A run of data
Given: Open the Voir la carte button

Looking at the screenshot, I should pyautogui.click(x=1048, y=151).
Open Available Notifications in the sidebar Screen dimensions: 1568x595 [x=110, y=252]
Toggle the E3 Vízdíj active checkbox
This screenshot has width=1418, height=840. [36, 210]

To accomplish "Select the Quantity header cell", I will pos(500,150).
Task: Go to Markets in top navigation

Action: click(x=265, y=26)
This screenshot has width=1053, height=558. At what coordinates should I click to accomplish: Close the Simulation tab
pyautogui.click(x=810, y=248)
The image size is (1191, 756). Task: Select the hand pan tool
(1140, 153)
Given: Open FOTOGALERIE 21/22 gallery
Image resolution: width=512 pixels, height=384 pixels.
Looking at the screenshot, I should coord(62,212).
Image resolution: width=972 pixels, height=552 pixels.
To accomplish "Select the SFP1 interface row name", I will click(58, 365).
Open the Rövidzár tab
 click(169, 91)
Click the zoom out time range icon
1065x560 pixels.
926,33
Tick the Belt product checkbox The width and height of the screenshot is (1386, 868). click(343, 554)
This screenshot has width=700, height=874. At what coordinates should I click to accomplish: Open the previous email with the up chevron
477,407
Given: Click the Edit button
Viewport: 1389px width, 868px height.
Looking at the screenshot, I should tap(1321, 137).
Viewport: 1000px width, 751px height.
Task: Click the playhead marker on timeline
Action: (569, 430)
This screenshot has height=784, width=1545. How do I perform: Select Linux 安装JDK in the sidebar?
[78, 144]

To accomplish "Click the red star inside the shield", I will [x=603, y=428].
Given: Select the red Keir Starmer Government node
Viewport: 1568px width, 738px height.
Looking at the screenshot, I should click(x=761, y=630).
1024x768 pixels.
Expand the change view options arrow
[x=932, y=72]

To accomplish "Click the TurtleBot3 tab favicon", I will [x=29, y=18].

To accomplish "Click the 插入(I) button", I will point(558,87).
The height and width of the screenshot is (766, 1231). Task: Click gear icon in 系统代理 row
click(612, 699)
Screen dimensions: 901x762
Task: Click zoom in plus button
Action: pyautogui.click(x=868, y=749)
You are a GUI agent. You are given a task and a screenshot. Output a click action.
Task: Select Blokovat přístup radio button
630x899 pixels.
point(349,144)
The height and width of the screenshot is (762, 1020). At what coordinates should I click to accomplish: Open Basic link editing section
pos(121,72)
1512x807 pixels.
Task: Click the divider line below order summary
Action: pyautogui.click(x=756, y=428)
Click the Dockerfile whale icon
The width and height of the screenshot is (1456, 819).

_GIVEN INSTRUCTION:_ Copy the data above line for line, without any changes.

_IN RESPONSE:_
Given: Open the Voir la carte button

Looking at the screenshot, I should pyautogui.click(x=1048, y=151).
Open Available Notifications in the sidebar Screen dimensions: 1568x595 [x=110, y=252]
Toggle the E3 Vízdíj active checkbox
This screenshot has width=1418, height=840. [36, 210]

To accomplish "Select the Quantity header cell", I will pos(500,150).
Task: Go to Markets in top navigation

Action: click(x=265, y=26)
This screenshot has width=1053, height=558. At what coordinates should I click to accomplish: Close the Simulation tab
pyautogui.click(x=810, y=248)
The image size is (1191, 756). Task: Select the hand pan tool
(1140, 153)
Given: Open FOTOGALERIE 21/22 gallery
Image resolution: width=512 pixels, height=384 pixels.
Looking at the screenshot, I should coord(62,212).
Image resolution: width=972 pixels, height=552 pixels.
To accomplish "Select the SFP1 interface row name", I will click(58, 365).
Open the Rövidzár tab
 click(169, 91)
Click the zoom out time range icon
1065x560 pixels.
926,33
Tick the Belt product checkbox The width and height of the screenshot is (1386, 868). click(343, 554)
This screenshot has width=700, height=874. At what coordinates should I click to accomplish: Open the previous email with the up chevron
477,407
Given: Click the Edit button
Viewport: 1389px width, 868px height.
Looking at the screenshot, I should tap(1321, 137).
Viewport: 1000px width, 751px height.
Task: Click the playhead marker on timeline
Action: (569, 430)
This screenshot has height=784, width=1545. How do I perform: Select Linux 安装JDK in the sidebar?
[78, 144]

To accomplish "Click the red star inside the shield", I will [x=603, y=428].
Given: Select the red Keir Starmer Government node
Viewport: 1568px width, 738px height.
Looking at the screenshot, I should click(x=761, y=630).
1024x768 pixels.
Expand the change view options arrow
[x=932, y=72]

To accomplish "Click the TurtleBot3 tab favicon", I will [x=29, y=18].

To accomplish "Click the 插入(I) button", I will point(558,87).
The height and width of the screenshot is (766, 1231). Task: Click gear icon in 系统代理 row
click(612, 699)
Screen dimensions: 901x762
Task: Click zoom in plus button
Action: pyautogui.click(x=868, y=749)
You are a GUI agent. You are given a task and a screenshot. Output a click action.
Task: Select Blokovat přístup radio button
630x899 pixels.
point(349,144)
The height and width of the screenshot is (762, 1020). At what coordinates should I click to accomplish: Open Basic link editing section
pos(121,72)
1512x807 pixels.
Task: Click the divider line below order summary
Action: pyautogui.click(x=756, y=428)
Click the Dockerfile whale icon
The width and height of the screenshot is (1456, 819).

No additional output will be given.